Pertemuan

Màu nền
Font chữ
Font size
Chiều cao dòng

~ Kedekatan kita seperti pelangi, memiliki warna yang berbeda tetapi terasa indah~

****
After the Rain by Galuch Fema

Happy reading jangan lupa vote

Adit merajuk karena Kiran seperti mempermainkan dirinya. Ia bergegas melangkah dengan perasaan tercabik-cabik.

"Tunggu bentar? Aku kan belum selesai ngomong?"

Kiran mengamati sebagian wajah laki-laki itu yang terlihat berbeda karena tak ada lagi senyum di wajahnya.
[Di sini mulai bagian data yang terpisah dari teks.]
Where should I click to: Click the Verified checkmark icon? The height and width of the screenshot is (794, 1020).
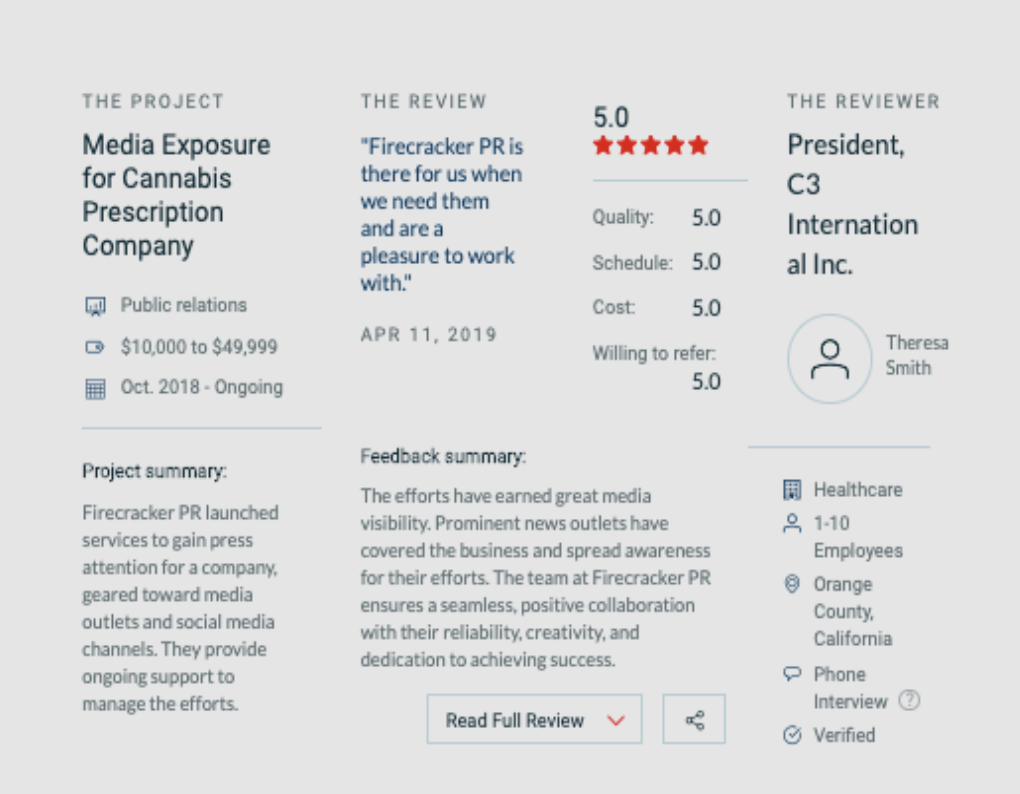pyautogui.click(x=792, y=735)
"Jangan salah paham dulu? Aku cuma mau tahu siapa kamu? Orang tua  sama rumah kamu? Itu saja? Bukan malah ngomong  perasaan," sindir Kian sehingga wajah Adit kembali lagi memerah. Bukan emosi melainkan malu. Entah mengapa di hadapan Kiran ia tak bisa marah apalagi membenci perempuan itu.

"Untuk apa tanya-tanya tentang orang tua? Mau minta cepat-cepat dilamar gitu? Aku kan belum siap. Kuliah saja berhenti satu tahun? Nanti saja aku kenalkan sama Mamah kalau aku sudah kerja saja."

Adit menahan senyum karena sekarang gantian Kiran yang wajahnya sudah berubah panik.

"Bukan seperti itu tahu!" pekik Kiran sambil menarik topi Adit ke bawah. Laki-laki itu buru-buru merapikan topinya karena dia paling anti berurusan dengan penutup kepalanya.

"Nah maunya kamu apa? Mau ketemu sama Mamah aku sekarang?" tawar Adit sambil menyalakan mesin motornya.

"Aku cuma pengin penjelasan dari kamu bukan ketemu langsung?"

"Sudah ayok cepetan naik!" perintah Adit dan Kiran menuruti saja daripada terus berdebat tidak jelas.

Di perjalanan Kiran memikirkan kembali ucapan laki-laki itu barusan. Bagaimana tidak seorang Adit mengungkapkan perasaan kepada Kiran. Ada rasa tersendiri di hati dia mendapatkan ucapan seperti itu.

"Loh kita mau kemana?" tanya Kiran baru sadar jika motor melaju bukan ke arah jalan pulang.

"Nanti juga kamu tahu," jawab Adit sambil menahan senyum.

"Aku enggak diculik kan?"
Kiran sempat khawatir apalagi motor memasuki gang rumah padat penduduk yang tak pernah ia lewati. Maklum, Kiran  bukan asli sini sehingga ia jarang main ke tempat terpencil seperti sekarang.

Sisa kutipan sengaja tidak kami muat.